┏━━

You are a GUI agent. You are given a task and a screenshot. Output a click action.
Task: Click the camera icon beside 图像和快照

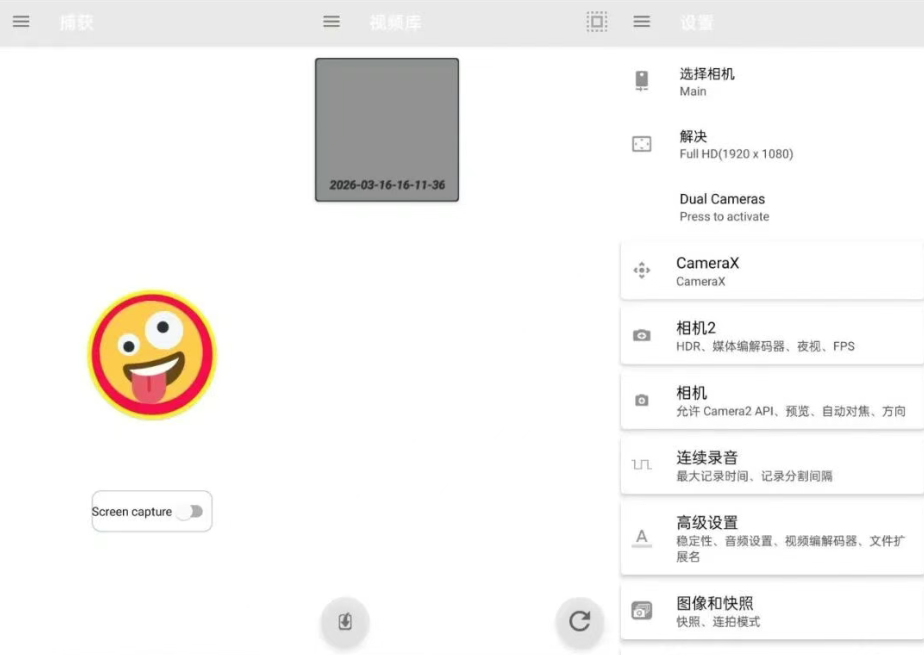pos(643,610)
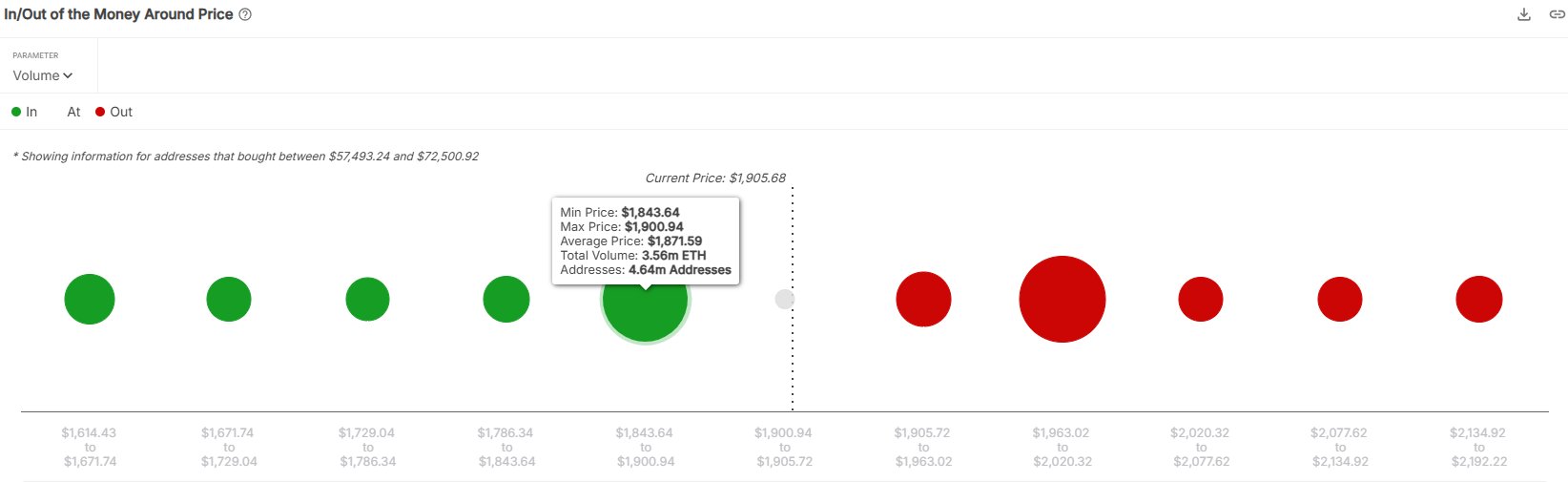The height and width of the screenshot is (482, 1568).
Task: Click red bubble for $2,020.32 to $2,077.62
Action: [x=1201, y=299]
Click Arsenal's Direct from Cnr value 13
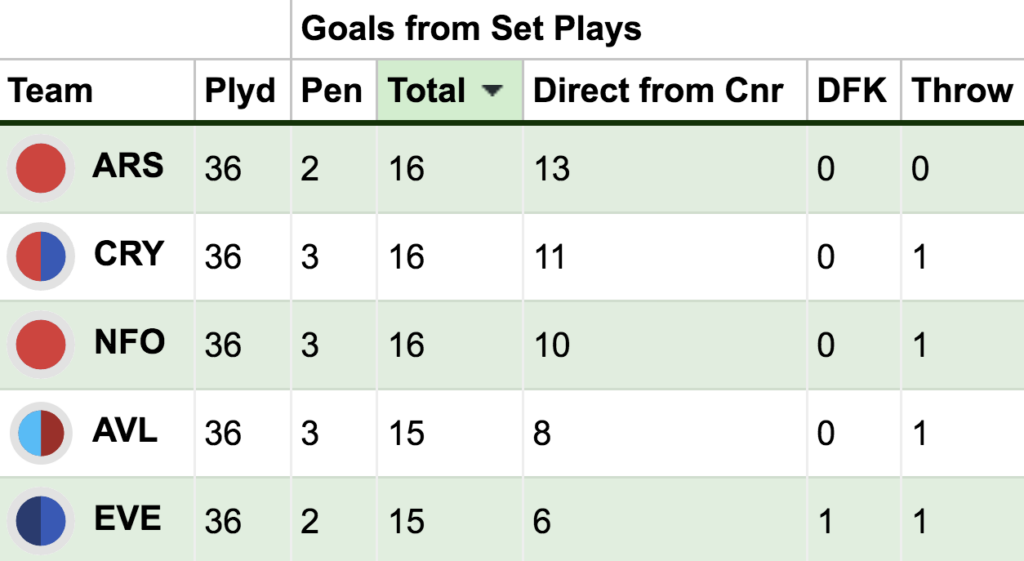 coord(552,168)
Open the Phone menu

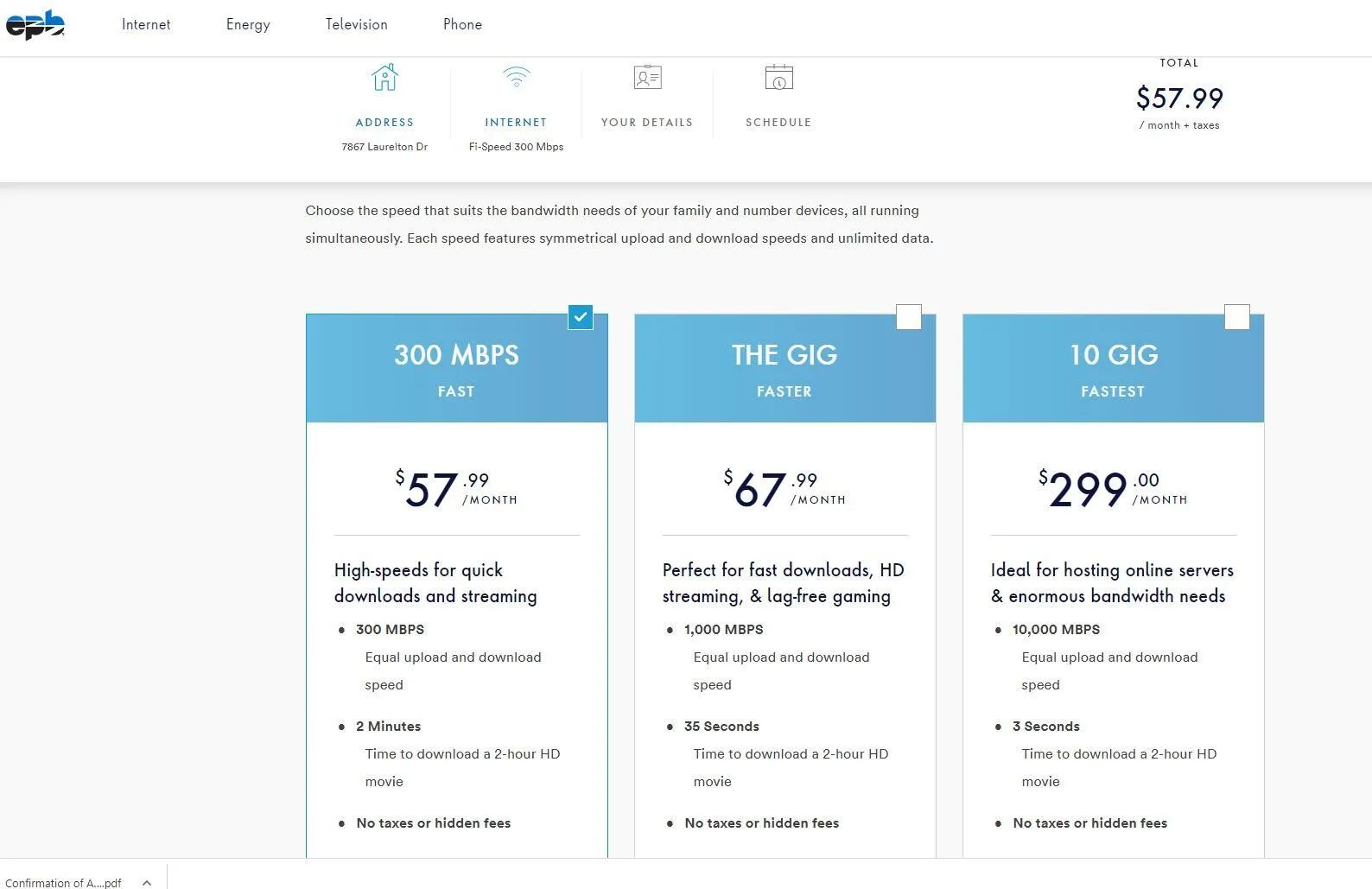[x=462, y=24]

┗━━

» Required action: Take the listing and print it again exactly, but without any pictures.

» Answer to this problem:
You are a GUI agent. You are given a task and a screenshot. Output a click action.
Task: Click the camera icon beside 图像和快照

pos(643,610)
The height and width of the screenshot is (482, 1568).
Task: Click red bubble for $2,020.32 to $2,077.62
Action: [x=1201, y=299]
Click Arsenal's Direct from Cnr value 13
 coord(552,168)
Open the Phone menu

[x=462, y=24]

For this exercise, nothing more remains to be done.